PROVIDED RECORDS>
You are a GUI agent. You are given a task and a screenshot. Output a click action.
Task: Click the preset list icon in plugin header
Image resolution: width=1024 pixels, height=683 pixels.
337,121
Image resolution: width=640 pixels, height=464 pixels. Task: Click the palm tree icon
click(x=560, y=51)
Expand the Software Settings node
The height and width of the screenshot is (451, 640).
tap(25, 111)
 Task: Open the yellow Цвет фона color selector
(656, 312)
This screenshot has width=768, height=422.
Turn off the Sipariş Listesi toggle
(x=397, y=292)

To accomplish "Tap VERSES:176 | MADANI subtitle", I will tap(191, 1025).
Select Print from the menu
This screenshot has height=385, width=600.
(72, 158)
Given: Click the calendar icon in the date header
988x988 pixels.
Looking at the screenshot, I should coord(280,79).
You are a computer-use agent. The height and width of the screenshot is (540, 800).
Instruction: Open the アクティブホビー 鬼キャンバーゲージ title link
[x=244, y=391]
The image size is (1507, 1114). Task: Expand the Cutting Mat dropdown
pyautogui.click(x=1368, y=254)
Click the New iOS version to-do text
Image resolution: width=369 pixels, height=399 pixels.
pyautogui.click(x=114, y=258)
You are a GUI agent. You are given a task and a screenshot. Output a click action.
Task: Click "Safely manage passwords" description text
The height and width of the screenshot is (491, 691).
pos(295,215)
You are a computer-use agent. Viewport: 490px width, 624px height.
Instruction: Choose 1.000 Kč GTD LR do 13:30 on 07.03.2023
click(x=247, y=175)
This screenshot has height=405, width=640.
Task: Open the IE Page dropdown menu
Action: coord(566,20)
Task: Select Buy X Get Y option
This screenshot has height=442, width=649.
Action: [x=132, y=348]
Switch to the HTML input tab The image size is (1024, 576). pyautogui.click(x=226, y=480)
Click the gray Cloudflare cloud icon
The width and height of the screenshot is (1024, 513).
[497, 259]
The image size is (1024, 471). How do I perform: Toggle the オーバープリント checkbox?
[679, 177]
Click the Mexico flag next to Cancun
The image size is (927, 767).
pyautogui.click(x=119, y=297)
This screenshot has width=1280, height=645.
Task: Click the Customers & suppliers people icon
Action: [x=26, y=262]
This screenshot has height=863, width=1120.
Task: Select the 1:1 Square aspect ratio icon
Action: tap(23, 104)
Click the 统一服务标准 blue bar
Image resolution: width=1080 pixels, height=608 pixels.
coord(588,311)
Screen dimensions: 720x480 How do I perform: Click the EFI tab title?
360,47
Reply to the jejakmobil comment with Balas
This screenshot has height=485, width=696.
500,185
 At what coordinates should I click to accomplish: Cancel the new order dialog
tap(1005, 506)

WHAT YOU ARE ASKED TO DO> Your answer must be the complete listing, retyped exactly.

ANSWER TO THE PROBLEM>
You are a GUI agent. You are given a task and a screenshot. Output a click action.
Task: Click the preset list icon in plugin header
Image resolution: width=1024 pixels, height=683 pixels.
337,121
Image resolution: width=640 pixels, height=464 pixels. Task: Click the palm tree icon
click(x=560, y=51)
Expand the Software Settings node
The height and width of the screenshot is (451, 640).
tap(25, 111)
 Task: Open the yellow Цвет фона color selector
(656, 312)
This screenshot has width=768, height=422.
Turn off the Sipariş Listesi toggle
(x=397, y=292)

To accomplish "Tap VERSES:176 | MADANI subtitle", I will tap(191, 1025).
Select Print from the menu
This screenshot has height=385, width=600.
(72, 158)
Given: Click the calendar icon in the date header
988x988 pixels.
Looking at the screenshot, I should coord(280,79).
You are a computer-use agent. The height and width of the screenshot is (540, 800).
Instruction: Open the アクティブホビー 鬼キャンバーゲージ title link
[x=244, y=391]
The image size is (1507, 1114). Task: Expand the Cutting Mat dropdown
pyautogui.click(x=1368, y=254)
Click the New iOS version to-do text
Image resolution: width=369 pixels, height=399 pixels.
pyautogui.click(x=114, y=258)
You are a GUI agent. You are given a task and a screenshot. Output a click action.
Task: Click "Safely manage passwords" description text
The height and width of the screenshot is (491, 691).
pos(295,215)
You are a computer-use agent. Viewport: 490px width, 624px height.
Instruction: Choose 1.000 Kč GTD LR do 13:30 on 07.03.2023
click(x=247, y=175)
This screenshot has height=405, width=640.
Task: Open the IE Page dropdown menu
Action: coord(566,20)
Task: Select Buy X Get Y option
This screenshot has height=442, width=649.
Action: [x=132, y=348]
Switch to the HTML input tab The image size is (1024, 576). pyautogui.click(x=226, y=480)
Click the gray Cloudflare cloud icon
The width and height of the screenshot is (1024, 513).
[497, 259]
The image size is (1024, 471). How do I perform: Toggle the オーバープリント checkbox?
[679, 177]
Click the Mexico flag next to Cancun
The image size is (927, 767).
pyautogui.click(x=119, y=297)
This screenshot has width=1280, height=645.
Task: Click the Customers & suppliers people icon
Action: [x=26, y=262]
This screenshot has height=863, width=1120.
Task: Select the 1:1 Square aspect ratio icon
Action: tap(23, 104)
Click the 统一服务标准 blue bar
Image resolution: width=1080 pixels, height=608 pixels.
coord(588,311)
Screen dimensions: 720x480 How do I perform: Click the EFI tab title?
360,47
Reply to the jejakmobil comment with Balas
This screenshot has height=485, width=696.
500,185
 At what coordinates should I click to accomplish: Cancel the new order dialog
tap(1005, 506)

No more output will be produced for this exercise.